## START Data to use

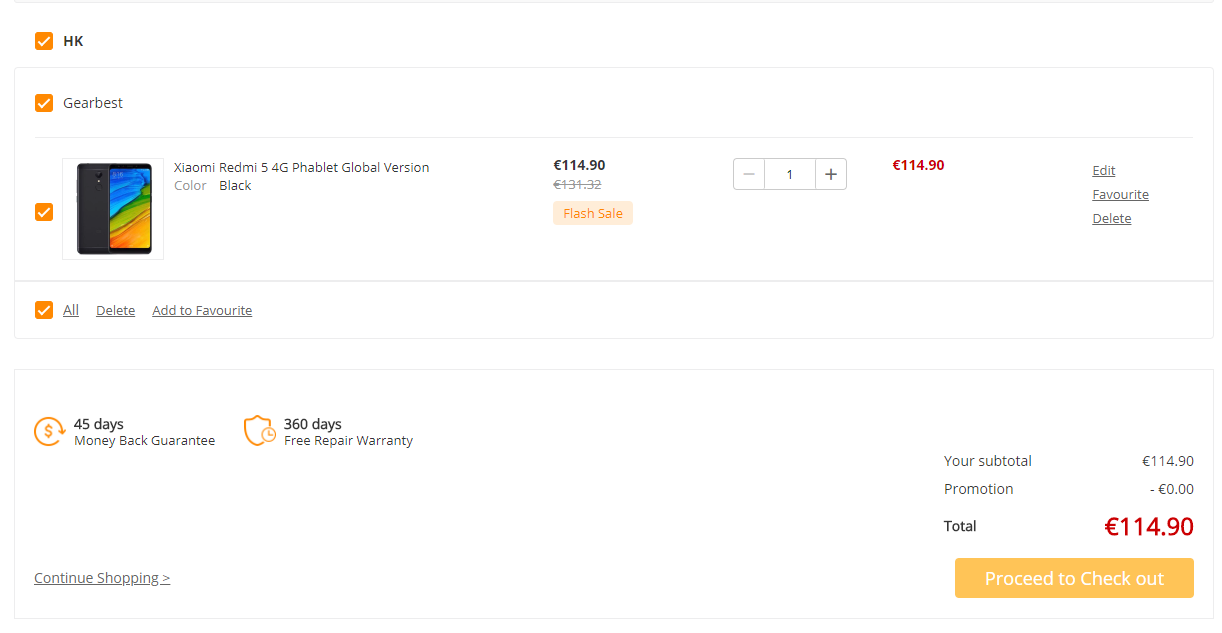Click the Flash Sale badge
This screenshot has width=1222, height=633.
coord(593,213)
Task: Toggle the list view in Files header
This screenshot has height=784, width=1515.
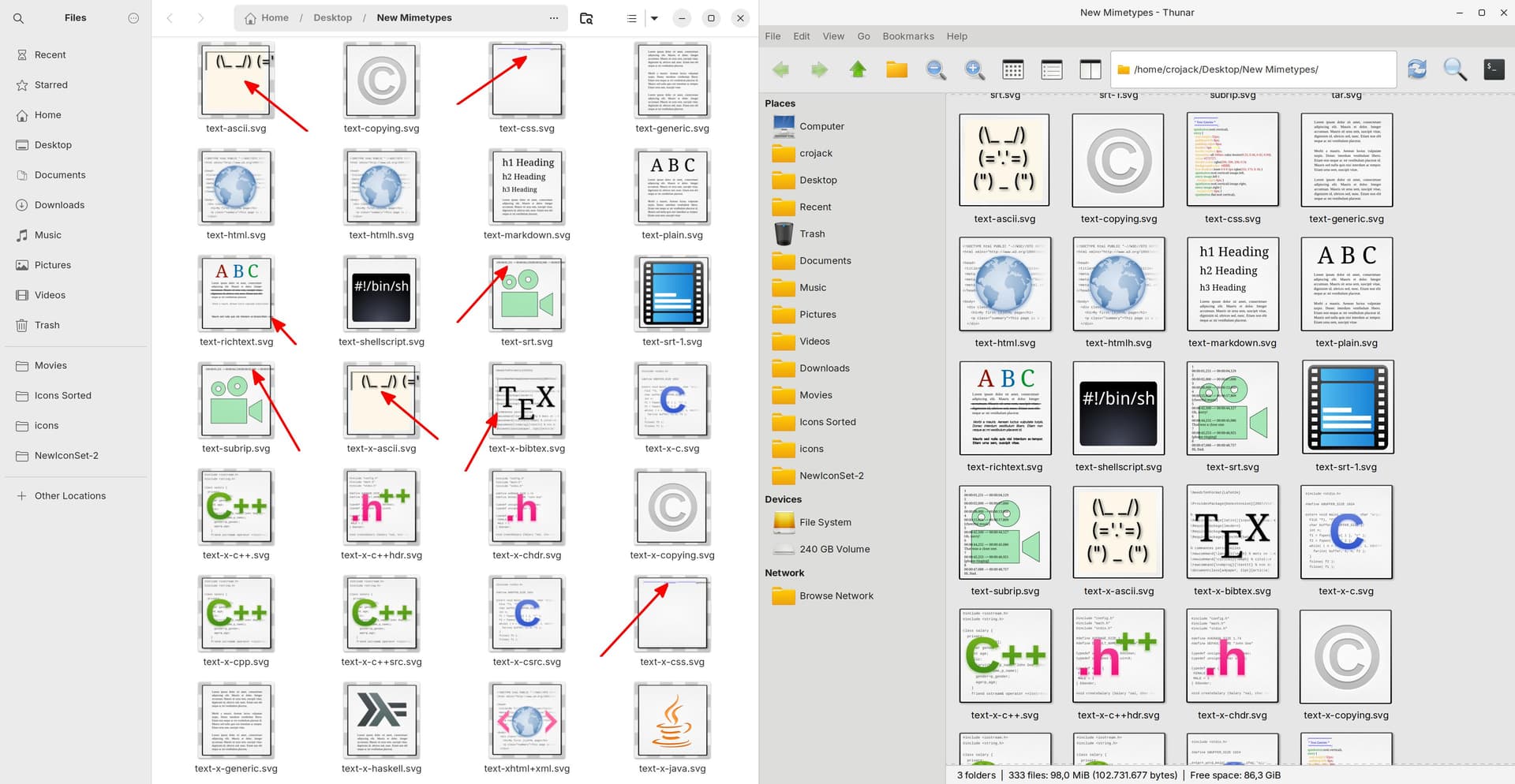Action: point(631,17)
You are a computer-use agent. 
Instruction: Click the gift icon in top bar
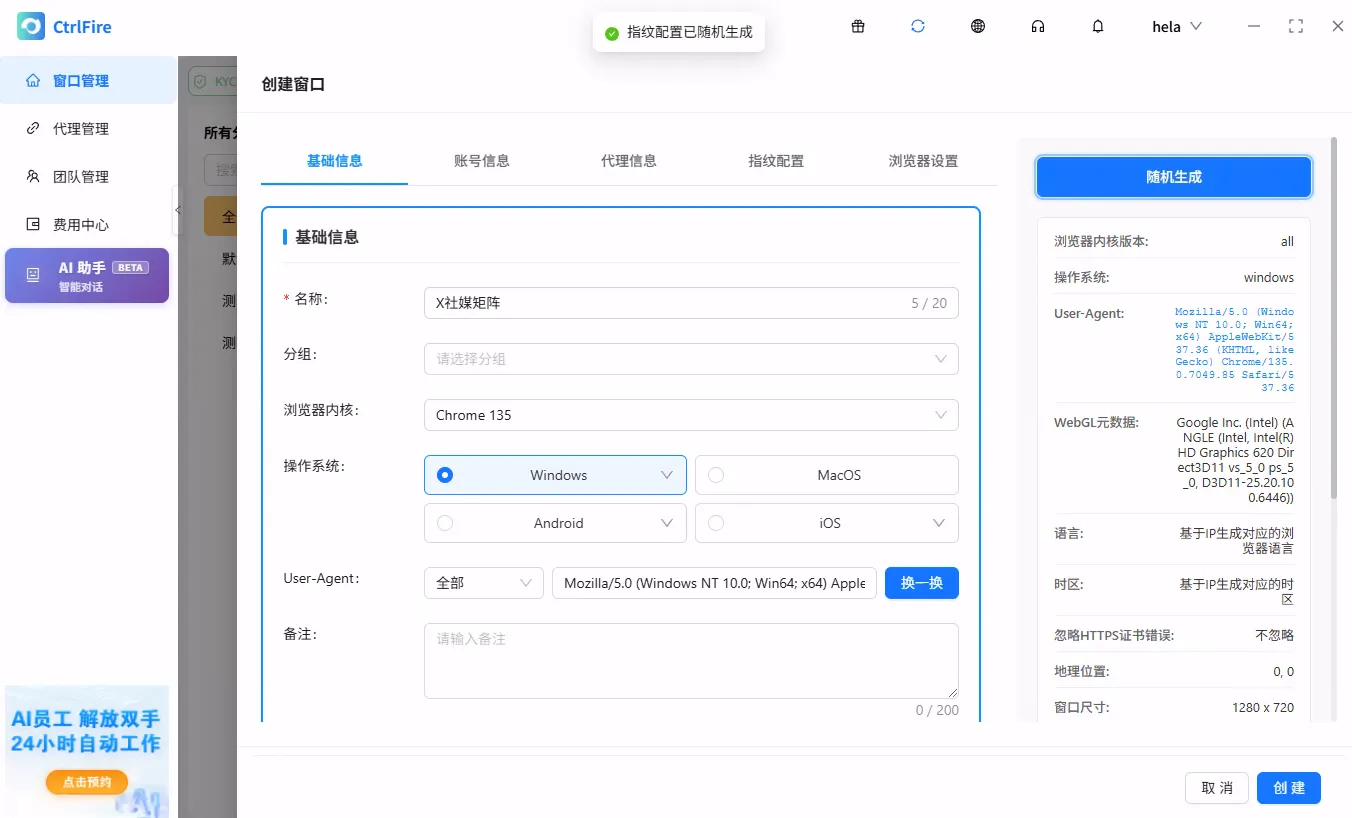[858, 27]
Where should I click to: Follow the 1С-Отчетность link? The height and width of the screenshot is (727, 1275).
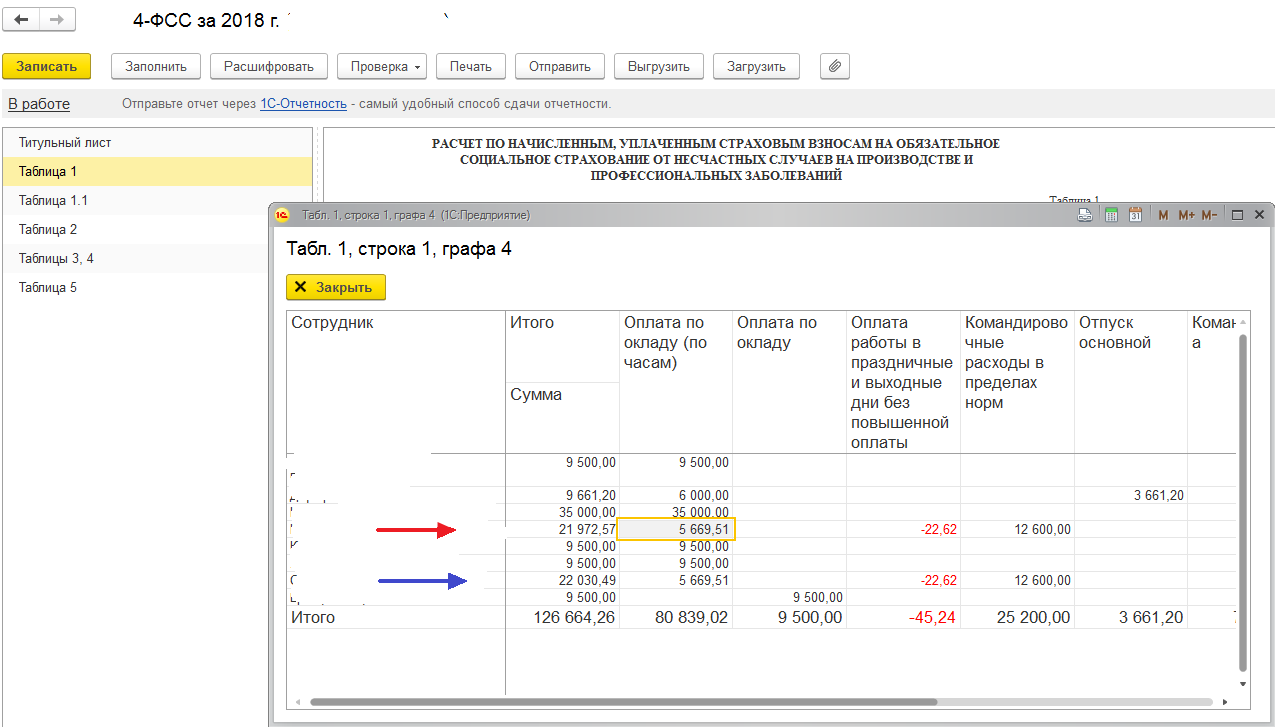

## END Data to use

- What you should do
Report each line in the material that contains the word "width".

- Exercise result
This screenshot has width=1222, height=633.
This screenshot has height=784, width=1515.
Where should I click to: Follow the 1С-Отчетность link? The height and width of the screenshot is (727, 1275).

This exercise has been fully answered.